Given information: Begin

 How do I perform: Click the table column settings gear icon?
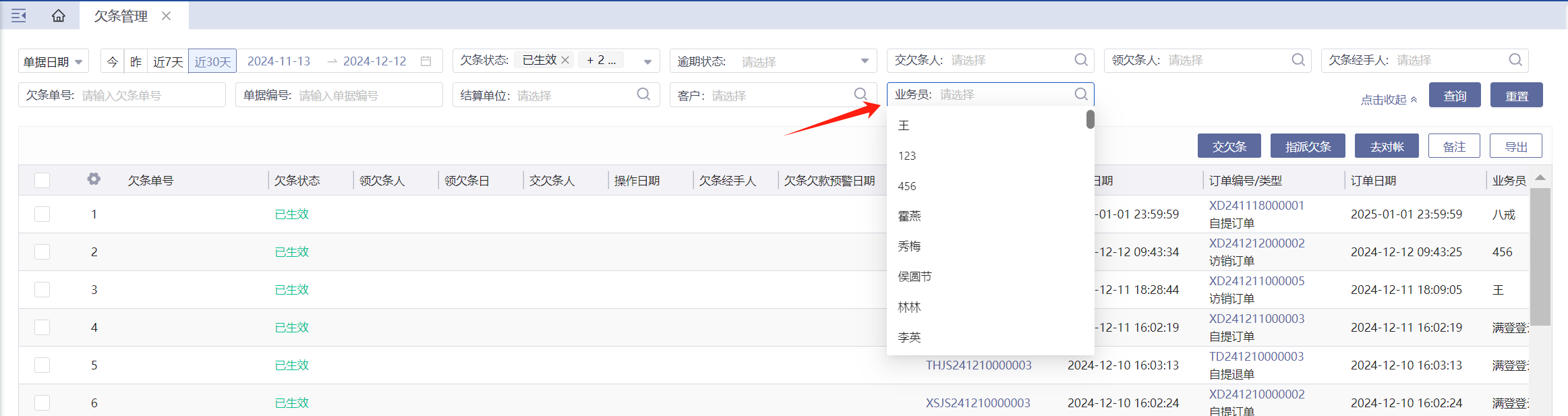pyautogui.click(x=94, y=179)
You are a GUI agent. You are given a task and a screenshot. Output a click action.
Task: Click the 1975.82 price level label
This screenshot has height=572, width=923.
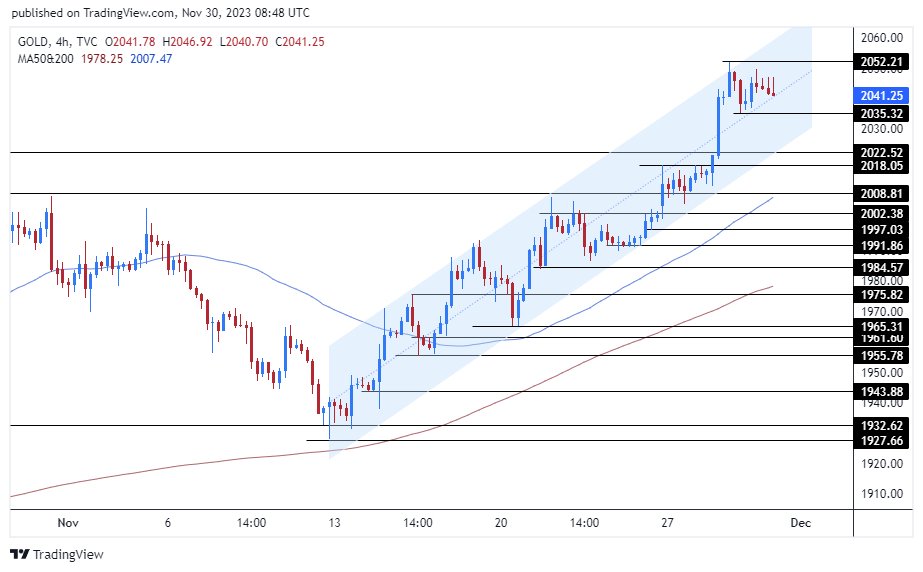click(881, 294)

Given information: End

Give back the listing exactly, without a single picture.

 How do I perform: Click the table column settings gear icon?
pyautogui.click(x=94, y=179)
You are a GUI agent. You are given a task and a screenshot. Output a click action.
Task: Click the 1975.82 price level label
This screenshot has height=572, width=923.
click(881, 294)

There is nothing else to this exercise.